Sunday 28 December 2014

Dion Fanning: Characters in host nations provide 'colour gold'

In Sun and Shadow – An Irish Letter from Brazil: Day 25

Published 06/07/2014 | 09:26

We call it colour gold. Those of us with diaries to fill are always on the lookout for those moments which can illustrate the tournament through an anecdote or at least get us to the end of the paragraph with a funny story.

During tournaments, we can walk into a room and tell immediately if we have uncovered gold.

In Germany eight years ago, my friend and colleague Liam Mackey and I got on an early morning train in Berlin, went to the dining car and saw what we quickly realised was the entire Croatian Federation heading out of town after their defeat to Brazil the night before.

Slaven Bilic was in one corner smoking moodily, other officials were unwinding.

We got talking, some of them wanted us to drink with them and took our refusal, even at that time of day, as something of a surprise.

We enjoyed the experience while all the time thinking that this was colour gold.

In South Africa four years ago, Daniel McDonnell and I ended up staying in the house of a woman who became our friend. We were treated like royalty but in her generosity she also provided plenty of colour gold.

One night, I was startled to hear some noises around 4am and, even though South Africa was proving to be a joyous host country, I was a little alarmed.

The next morning I mentioned this to our host and she was deeply apologetic, explained that her nephew and his friend were staying, had arrived home late from a night out and stumbled around on their way in. They insisted on providing me with a panic button.

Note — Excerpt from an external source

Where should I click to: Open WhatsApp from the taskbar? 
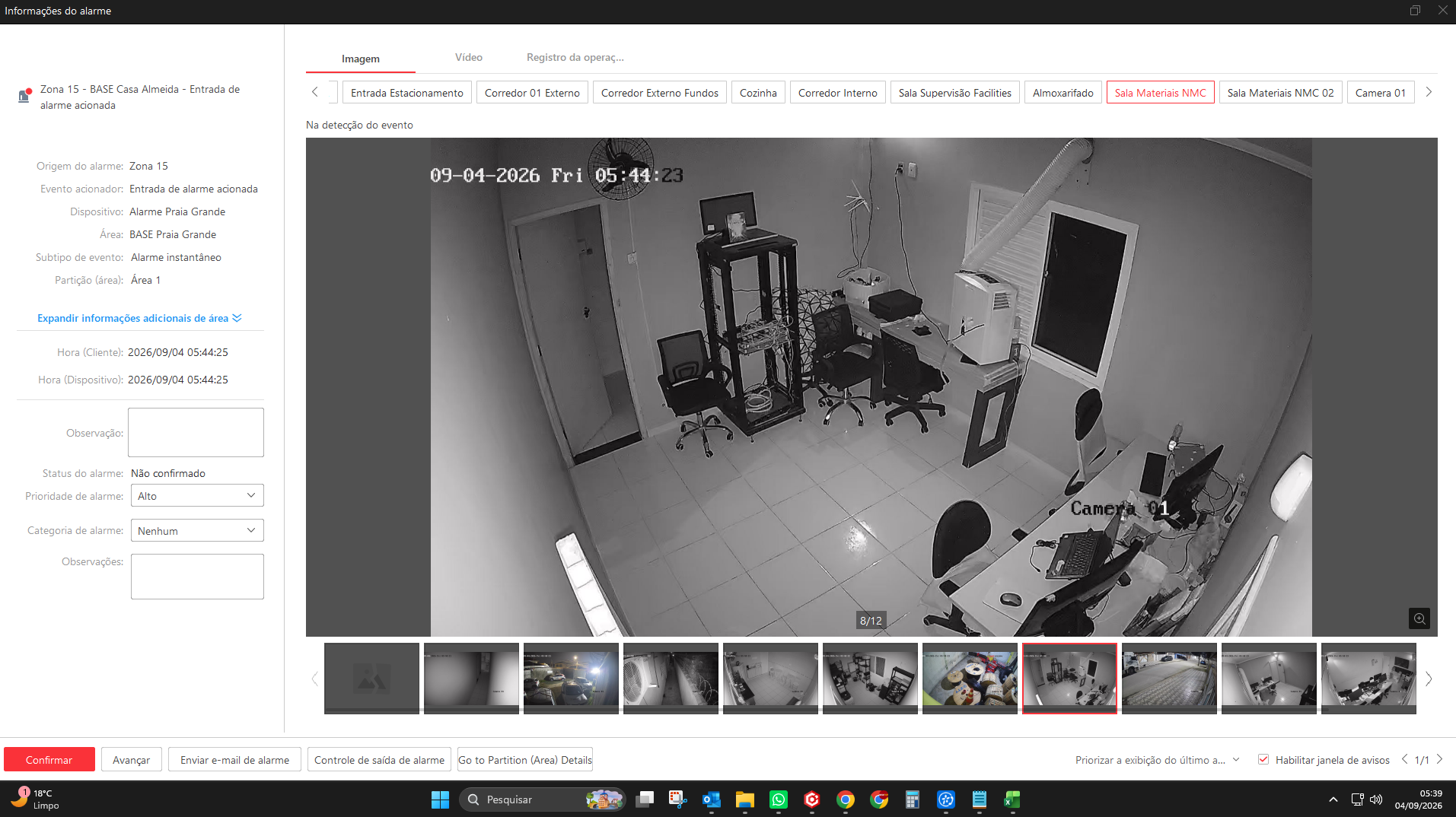point(779,800)
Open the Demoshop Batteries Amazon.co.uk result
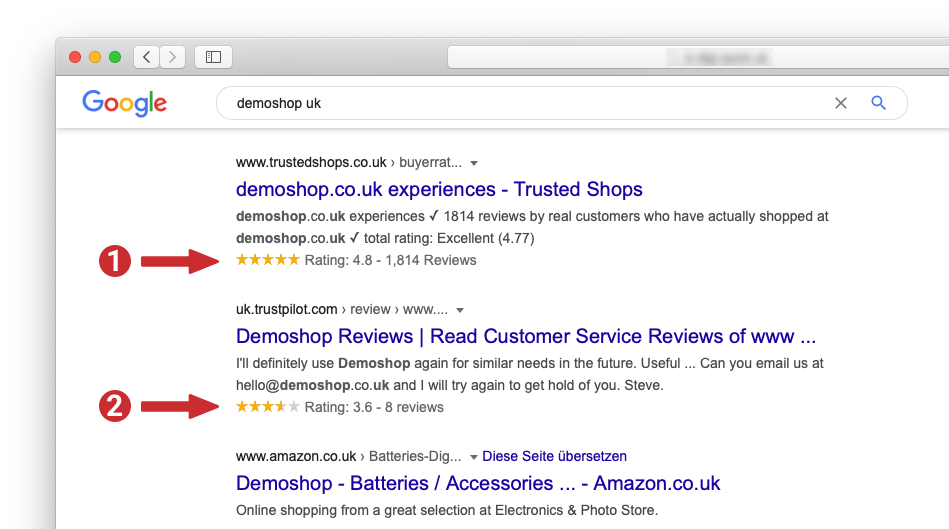Screen dimensions: 949x529 pos(478,483)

The next day, a gadget the size of a cigarette lighter with a little red button on the top, the panic button, was handed over and it was explained how it worked. I could rest easy now, they said.

The security firm which patrolled this Johannesburg suburb would be on hand if I had any anxieties. I immediately decided I wouldn’t burden them with all my anxieties.

First they said they’d give a demonstration and the red button was pressed.

I assumed this was some sort of drill but seconds later, I heard a screech and the sound of a vehicle accelerating towards the house.

There was another screech and next thing six heavily armed men arrived, ready to deal with any emergency, looking like they were about to deal with any emergency.

After about two seconds, our host came out to the front yard where I was standing and explained to these men that she was showing me how the system worked, just to put me at ease.

To do this, it turned out, it was first necessary to terrify me. The men relaxed and I'd like to say I did too. But even in that moment of blind fear, I knew I had colour gold.